Пейко хотел было что-то сказать, но только губами задергал, вот-вот заплачет.
- Заявлять будешь? - спрашивают его.
- Не буду, - говорит Пейко и моргает, смаргивает слезу.
- Что же ты плачешь, - говорят ему, - негоже мужчине плакать...
- Я не о нем плачу, а о себе. Теперь моя очередь умирать. Никого больше передо мной нет, - говорит и ртом ловит слезы, жует их, как соленый турецкий горох.
- Значит, заявишь? - говорят ему.
- Нечего мне заявлять, - говорит Пейко и, всхлипывая, утирает нос. Нечего мне заявлять.
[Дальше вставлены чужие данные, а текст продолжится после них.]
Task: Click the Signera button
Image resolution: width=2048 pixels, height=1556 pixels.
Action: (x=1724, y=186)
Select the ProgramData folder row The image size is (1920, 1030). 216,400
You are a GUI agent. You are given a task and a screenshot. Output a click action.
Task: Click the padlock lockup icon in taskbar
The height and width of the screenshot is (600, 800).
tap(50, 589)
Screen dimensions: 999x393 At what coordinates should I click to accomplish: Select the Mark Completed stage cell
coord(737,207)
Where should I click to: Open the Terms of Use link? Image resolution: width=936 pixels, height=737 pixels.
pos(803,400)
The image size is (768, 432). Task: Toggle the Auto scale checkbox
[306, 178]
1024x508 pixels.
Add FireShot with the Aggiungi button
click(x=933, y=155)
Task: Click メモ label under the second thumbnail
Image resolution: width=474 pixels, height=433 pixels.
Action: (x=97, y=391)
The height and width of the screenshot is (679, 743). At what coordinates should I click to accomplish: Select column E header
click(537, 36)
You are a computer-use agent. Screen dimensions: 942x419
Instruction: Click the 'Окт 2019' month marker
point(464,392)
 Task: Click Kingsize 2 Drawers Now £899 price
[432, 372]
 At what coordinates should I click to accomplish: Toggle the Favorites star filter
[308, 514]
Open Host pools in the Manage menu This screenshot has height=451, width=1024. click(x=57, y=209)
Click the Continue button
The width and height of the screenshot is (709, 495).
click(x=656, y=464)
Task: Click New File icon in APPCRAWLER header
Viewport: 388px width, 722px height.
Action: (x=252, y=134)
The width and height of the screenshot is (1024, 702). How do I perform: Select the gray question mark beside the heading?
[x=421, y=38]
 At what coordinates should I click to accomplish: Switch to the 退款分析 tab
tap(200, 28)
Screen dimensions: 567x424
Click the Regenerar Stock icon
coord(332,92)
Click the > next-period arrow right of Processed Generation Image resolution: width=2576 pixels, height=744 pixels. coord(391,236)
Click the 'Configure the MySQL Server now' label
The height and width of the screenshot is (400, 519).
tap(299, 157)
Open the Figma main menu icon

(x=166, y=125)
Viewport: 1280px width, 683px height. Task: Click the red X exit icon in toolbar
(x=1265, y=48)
И впрямь не заявил. Скрыл смерть отца, никому ничего не сказал. Он знал, как легко они убивают, и не хотел, чтобы и с ним случилось такое же, если не хуже. Потому не пошел ни в суд, ни в жандармерию. Не стали искать кузнеца и жандармы. Киприян Железаров заявился сам собой. Вернулся ниоткуда и бродит как ни в чем не бывало. Гроздану Ошавковскому не верилось, что через столько лет кузнец может вернуться, вспомнить о нем. И почему именно Гроздана тот не может простить? Невдомек ему, что не осталось больше никого, с кем Киприян Железаров мог бы свести счеты. Из всех, что сдирали с кузнеца кожу, только он и был жив: одних убили, другие умерли, и время их теперь разделяло так, как оно всегда разделяет живых и мертвых.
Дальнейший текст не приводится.